Just finished making a few rat floats, 2x12's about 36" long with 1x2 furring strips for the boarders. going to stake them through the holes with longer furring strips or small saplings.


----------



## azpredatorhunter (Jul 24, 2012)

Nice job Jimmy... Are you going to cover it with cattails. They like eating the cattail shoots.


----------



## jimmy shutt (Jun 2, 2013)

I am Eric, have been scoping out the guy's floats on swamp talk and of course....you tube>trapping inc. RitchM and his wife Sandi do a great job on filming and catching. their videos show live rats swimming right up to and climbing up on the sides of their floats more than the ends like everyone sets these things up for. so yes I'm going to set cattails and or weeds under the traps like a giant feed bed, going with musk gland and food lures for a try. I did save a bunch of apples from the one farm to use on the triggers of my conibears, might make a float for the coni's, they will be attached by clips under the float for an experiment if I can't find the runs or bank dens.


----------



## azpredatorhunter (Jul 24, 2012)

Hey Jimmy, whatever you can do to get them in the trap. I never used bait or lure for muskrat, I just set around muskrat houses or looked for bank rats. I did set on feeder beds when I found them. If it's legal in your state, save the hind legs of the muskrats for mink bait, just put them in the refrigerator until your ready to use them. Do you have wire stretchers or wood?


----------



## glenway (Mar 27, 2011)

And, save the meat for dinner. There's some restaurant in Michigan that serves the stuff. The only one I ever ate was so good, I never wanted another. As dark as dark meat gets.


----------



## jimmy shutt (Jun 2, 2013)

Eric, I have 18 Bass Wood Boards 12 medium and 6 large. in the early 80's I lived across the River from Harrisburg, ran a small line on the Conodoguinet Creek which fed into the Susquehanna River it was loaded with Muskrats. high mud banks and plenty of dens, used victor long springs and a few coni bears. when the water was up I actually got to keep my fur, when it was low the kids across the creek would check my traps for me. wasn't sure if both legs could be used on the rats for Mink bait, makes sense the back has the glands. thanks for the tip!!! the guy's on you tube have little cages full of apples and carrots in the middle of some floats, don't want to mess with that. I figure some gland lure on the anchor stick should work, plus those rats love crawling up on floating things as seen in the videos......haha I'm 57 and can't wait to set steel! I saved all my venison scraps for my Bobcat and Fisher sets.

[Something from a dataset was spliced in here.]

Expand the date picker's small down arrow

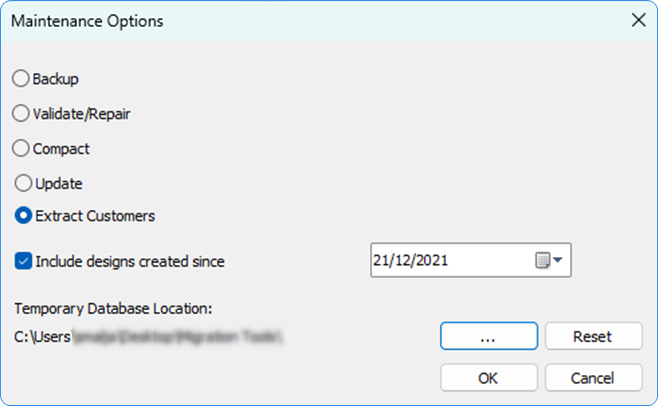coord(558,261)
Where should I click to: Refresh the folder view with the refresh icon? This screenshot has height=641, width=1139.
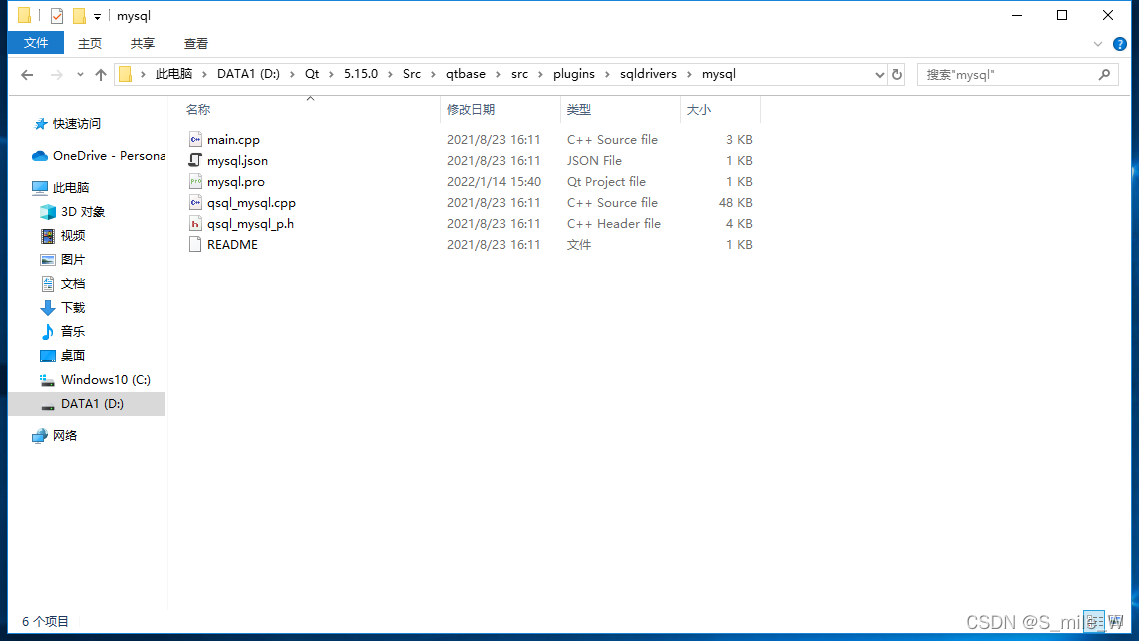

Glen, thanks for the heads up.....pity you could not have smelled that Muskrat cooking it might have saved you from even trying it, some things are just not to be eaten....unless you're that hungry, I'm not there yet!


----------



## glenway (Mar 27, 2011)

My pal and I cooked it up and ate it.

Never been that hungry since.


----------



## pokeyjeeper (Sep 5, 2013)

Good luck bud hope you get a pile of fur


----------



## jimmy shutt (Jun 2, 2013)

thanks pokeyjeeper, it will be a fun time regardless.....mostly a great learning experience, haven't set steel in a very long time!!!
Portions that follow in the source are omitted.